Clicking on it reveals a drawer that breaks down the issue, explaining exactly what happened. There’s an option to learn more if desired. We also have a visualization of the downstream effect of not addressing the certificate issue. So we can see that in four days, when Cert Manager fails to issue a new certificate to the PG-prod service, not only will that service fail, but three dependent services downstream will also fail.

This allows me to be proactive and resolve the issue ahead of time.

As always, we have Klaudia, our AI agent, doing the investigation behind the scenes. Here again, Klaudia has already reached a conclusion—and she brings the receipts. That way, we can trust her recommendations.

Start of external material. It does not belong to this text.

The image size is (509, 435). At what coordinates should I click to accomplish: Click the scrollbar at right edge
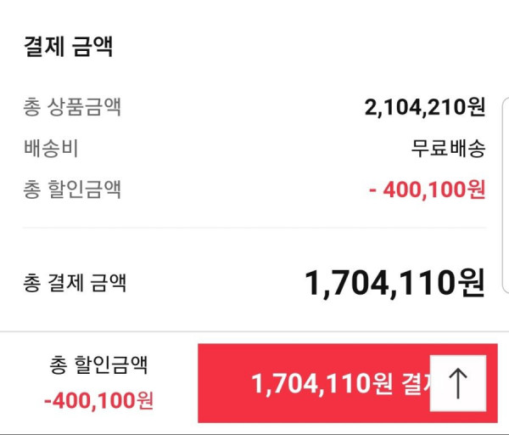(x=506, y=195)
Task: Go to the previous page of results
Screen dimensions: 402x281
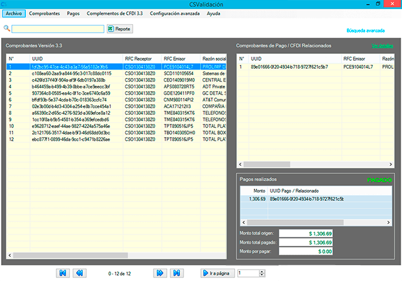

After showing the related evidence, Klaudia provides clear and simple step-by-step instructions for remediation. In this case, Klaudia concluded that the relevant DNS record is missing, which is why Cert Manager is failing to issue a new certificate to the PG-prod service. I can now follow these instructions to quickly fix the issue or share this insight with my admin so they can take action.

Let’s now look at the External DNS tab. Similarly to what we saw under the Cert Manager tab, I can see a list of all my DNS records, their status, and the last time they were synced.

Clicking on the top one reveals the drawer with all the relevant information. I can see a quick explanation of what happened and why: the DNS records are not synced with the DNS provider due to rate limits. There’s also a visual representation of the downstream effect of External DNS not syncing these records, showing the dependent services that will be affected if I don’t resolve the issue.

Once again, Klaudia, our trusted AI agent, has done the investigation behind the scenes and is already here with the solution—as well as the evidence supporting why she believes this is the root cause. As always, we have simple, step-by-step instructions for how to remediate this issue.

In this case, we need to increase the DNS provider’s—specifically, Route 53’s—API usage and rate limit policies. Komodor provides a few recommendations on how to do exactly that.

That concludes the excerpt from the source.